• PROBLEM TO SOLVE: Using the entries below, return word for word the lines from the one containing "Image resolution: width=1080" up to and including the last.

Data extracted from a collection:
▬▬▬▬▬▬▬▬▬▬
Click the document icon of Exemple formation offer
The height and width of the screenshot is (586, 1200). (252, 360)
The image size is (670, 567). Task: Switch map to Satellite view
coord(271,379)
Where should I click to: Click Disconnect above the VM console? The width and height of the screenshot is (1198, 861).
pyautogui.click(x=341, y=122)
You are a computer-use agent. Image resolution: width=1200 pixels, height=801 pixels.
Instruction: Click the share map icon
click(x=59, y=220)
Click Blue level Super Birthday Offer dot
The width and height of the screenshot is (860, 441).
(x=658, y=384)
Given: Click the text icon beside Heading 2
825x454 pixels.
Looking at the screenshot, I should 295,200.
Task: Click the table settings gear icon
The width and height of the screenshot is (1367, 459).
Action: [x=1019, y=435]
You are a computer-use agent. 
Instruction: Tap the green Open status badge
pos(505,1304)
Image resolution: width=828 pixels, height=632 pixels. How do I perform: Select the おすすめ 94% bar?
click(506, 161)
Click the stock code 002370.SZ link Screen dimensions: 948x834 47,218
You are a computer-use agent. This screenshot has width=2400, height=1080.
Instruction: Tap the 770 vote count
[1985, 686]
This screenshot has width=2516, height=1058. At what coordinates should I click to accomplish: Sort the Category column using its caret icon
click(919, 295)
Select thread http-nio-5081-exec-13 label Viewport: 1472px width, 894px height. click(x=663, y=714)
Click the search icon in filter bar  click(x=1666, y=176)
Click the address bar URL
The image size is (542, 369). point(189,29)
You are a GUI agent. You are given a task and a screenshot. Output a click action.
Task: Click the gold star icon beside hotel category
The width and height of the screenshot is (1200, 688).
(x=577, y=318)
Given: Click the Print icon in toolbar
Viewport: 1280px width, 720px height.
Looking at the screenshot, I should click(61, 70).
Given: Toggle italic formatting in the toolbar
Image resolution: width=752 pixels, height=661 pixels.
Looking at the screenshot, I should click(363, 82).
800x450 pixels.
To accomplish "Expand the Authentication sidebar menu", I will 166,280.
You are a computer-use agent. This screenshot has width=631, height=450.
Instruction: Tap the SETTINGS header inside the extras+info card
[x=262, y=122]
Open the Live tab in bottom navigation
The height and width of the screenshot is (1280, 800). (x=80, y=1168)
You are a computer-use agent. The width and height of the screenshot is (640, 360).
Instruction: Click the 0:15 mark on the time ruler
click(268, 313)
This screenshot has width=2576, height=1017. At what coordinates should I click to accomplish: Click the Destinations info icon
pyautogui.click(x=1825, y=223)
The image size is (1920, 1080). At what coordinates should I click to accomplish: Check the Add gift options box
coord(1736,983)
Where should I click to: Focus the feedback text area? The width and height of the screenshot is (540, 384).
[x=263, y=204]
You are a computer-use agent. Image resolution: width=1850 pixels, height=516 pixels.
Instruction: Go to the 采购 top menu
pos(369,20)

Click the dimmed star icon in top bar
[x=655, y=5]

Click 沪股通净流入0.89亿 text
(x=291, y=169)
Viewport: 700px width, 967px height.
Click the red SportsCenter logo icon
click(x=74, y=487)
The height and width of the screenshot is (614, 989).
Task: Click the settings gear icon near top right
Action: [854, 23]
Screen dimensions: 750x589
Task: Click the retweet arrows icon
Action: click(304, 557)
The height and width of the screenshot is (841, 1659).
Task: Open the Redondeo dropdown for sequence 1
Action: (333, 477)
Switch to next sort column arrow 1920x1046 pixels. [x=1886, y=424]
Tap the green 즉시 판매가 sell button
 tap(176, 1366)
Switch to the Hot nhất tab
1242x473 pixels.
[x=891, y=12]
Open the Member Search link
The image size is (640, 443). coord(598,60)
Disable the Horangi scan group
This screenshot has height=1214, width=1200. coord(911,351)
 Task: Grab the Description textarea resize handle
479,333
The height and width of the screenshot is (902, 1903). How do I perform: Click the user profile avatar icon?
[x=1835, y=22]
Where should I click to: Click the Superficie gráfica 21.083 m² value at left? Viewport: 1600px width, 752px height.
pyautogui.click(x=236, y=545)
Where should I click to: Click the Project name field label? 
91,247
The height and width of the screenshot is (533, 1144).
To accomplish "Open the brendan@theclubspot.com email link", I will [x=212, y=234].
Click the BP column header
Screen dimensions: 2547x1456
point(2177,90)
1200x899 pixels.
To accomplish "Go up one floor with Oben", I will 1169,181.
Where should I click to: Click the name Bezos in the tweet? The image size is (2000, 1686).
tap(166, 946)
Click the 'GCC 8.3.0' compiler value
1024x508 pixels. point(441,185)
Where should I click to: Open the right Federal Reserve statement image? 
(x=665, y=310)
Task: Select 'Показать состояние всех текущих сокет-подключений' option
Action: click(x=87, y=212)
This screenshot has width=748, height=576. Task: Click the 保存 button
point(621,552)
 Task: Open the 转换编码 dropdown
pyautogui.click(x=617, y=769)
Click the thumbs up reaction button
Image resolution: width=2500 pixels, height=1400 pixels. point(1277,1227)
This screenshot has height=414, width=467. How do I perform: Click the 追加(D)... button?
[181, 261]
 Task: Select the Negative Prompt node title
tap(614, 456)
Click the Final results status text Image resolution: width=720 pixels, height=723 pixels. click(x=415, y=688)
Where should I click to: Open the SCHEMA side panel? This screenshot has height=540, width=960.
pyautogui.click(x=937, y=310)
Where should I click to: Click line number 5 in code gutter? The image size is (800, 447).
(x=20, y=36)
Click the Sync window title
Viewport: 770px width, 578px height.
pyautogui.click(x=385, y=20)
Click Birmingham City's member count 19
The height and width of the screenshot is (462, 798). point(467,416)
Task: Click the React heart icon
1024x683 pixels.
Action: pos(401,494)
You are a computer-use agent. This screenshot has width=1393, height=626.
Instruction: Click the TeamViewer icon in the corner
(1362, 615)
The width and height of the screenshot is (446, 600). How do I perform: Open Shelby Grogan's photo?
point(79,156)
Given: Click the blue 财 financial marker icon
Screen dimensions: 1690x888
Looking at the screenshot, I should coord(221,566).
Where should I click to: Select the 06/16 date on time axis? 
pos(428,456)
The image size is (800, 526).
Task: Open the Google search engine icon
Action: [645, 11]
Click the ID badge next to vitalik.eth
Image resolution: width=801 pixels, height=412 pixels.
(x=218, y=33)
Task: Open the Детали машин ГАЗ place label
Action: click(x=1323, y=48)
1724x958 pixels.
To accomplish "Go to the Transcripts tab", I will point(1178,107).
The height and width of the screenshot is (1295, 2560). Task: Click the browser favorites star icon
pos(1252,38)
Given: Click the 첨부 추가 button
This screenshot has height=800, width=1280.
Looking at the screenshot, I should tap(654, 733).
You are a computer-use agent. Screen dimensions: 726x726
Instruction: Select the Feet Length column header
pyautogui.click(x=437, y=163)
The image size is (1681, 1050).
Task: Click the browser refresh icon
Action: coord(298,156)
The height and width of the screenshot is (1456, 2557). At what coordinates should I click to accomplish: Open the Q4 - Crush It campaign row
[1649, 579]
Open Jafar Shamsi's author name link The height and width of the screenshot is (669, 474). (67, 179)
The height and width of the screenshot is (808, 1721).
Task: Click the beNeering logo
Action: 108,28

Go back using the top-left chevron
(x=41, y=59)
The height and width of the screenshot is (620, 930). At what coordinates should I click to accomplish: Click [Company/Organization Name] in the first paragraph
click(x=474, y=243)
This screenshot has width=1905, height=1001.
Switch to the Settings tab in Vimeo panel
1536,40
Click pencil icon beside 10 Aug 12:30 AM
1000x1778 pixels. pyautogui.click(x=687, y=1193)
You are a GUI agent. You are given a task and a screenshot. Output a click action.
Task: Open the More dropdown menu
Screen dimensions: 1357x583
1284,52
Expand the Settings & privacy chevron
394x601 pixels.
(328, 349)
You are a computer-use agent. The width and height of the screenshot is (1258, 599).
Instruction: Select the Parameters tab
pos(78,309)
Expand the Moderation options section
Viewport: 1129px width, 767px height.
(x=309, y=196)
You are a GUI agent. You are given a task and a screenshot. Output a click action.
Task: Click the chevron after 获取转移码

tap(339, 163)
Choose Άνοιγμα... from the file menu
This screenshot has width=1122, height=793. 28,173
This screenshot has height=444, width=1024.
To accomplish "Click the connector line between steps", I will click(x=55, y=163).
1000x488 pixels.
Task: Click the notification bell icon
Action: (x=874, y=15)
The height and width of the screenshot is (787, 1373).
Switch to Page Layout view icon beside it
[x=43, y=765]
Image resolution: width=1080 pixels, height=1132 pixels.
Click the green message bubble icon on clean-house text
▬▬▬▬▬▬▬▬▬▬
• RESULT FOR THIS EXERCISE:
Image resolution: width=1080 pixels, height=1132 pixels.
Click the green message bubble icon on clean-house text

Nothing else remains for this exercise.